Krystyna Strasz: Miałam godne zastępstwo
Tym razem podstawowa libero dąbrowskiego MKS-u była skazana na bierne obserwowanie spotkania z PGE Atomem Treflem Sopot. - Kibice nie mieli na co narzekać - uznała tuż po meczu.
Atomówki tym samym odniosły swoje 20. ligowe zwycięstwo nad rywalem z Dąbrowy Górniczej. Mecz 17. kolejki Orlen Ligi z pewnością wpisze się do długiej i arcyciekawej historii spotkań obu ekip, tuż obok nieprzewidywalnych półfinałów ekstraklasy z sezonu 2011/12 i spotkań o mistrzostwo Polski z 2013 roku. - To właśnie są takie szalone mecze, sporo jest w nim ofiarnych akcji i dziwnych sytuacji, które mają wpływ na wynik. Czasem wygrywamy my, czasem Atom, tym razem miałyśmy mniej szczęścia, ale kibice nie mieli na co narzekać - uznała Strasz, która doskonale pamięta najbardziej emocjonujące starcia z nadmorskim rywalem.

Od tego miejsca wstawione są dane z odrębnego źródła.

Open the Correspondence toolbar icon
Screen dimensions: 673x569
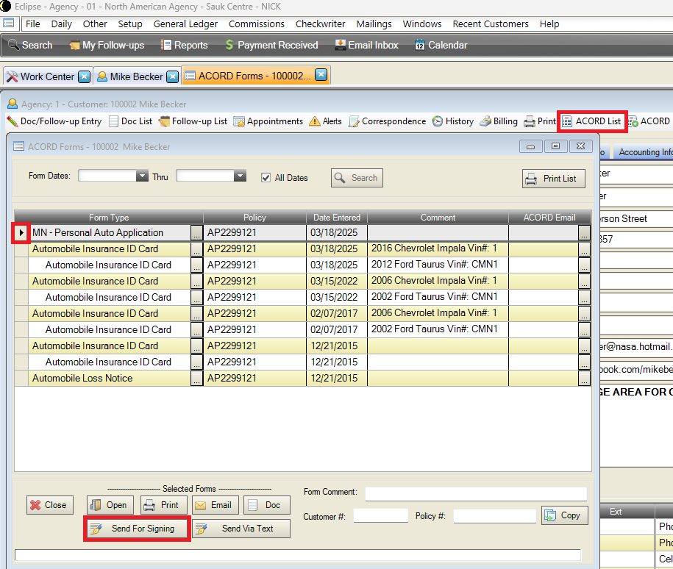click(x=355, y=121)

Pod nieobecność Strasz na libero po stronie MKS-u pojawiły się Katarzyna Urban i 17-letnia Kinga Drabek, dla której był to dopiero drugi występ na parkietach ekstraklasy. - Zaliczyły całkiem niezły występ i dobrze mnie zastąpiły. Na początku się rotowały, potem Kasia pojawiała się na boisku w obronie, Kinga szła na przyjęcie i przez większość czasu to zdawało egzamin - oceniła podstawowa libero zagłębiowskiej kadry. Dodajmy, że Urban przyjmowała w sobotę na poziomie 29 procent pozytywnego i 18 perfekcyjnego przyjęcia przy 3 bezpośrednich błędach na 17 odbiorów. Drabek, która grała od drugiego seta meczu, była częstszym celem serwisów Atomówek, przyjęła ich 26 (31/12 proc.).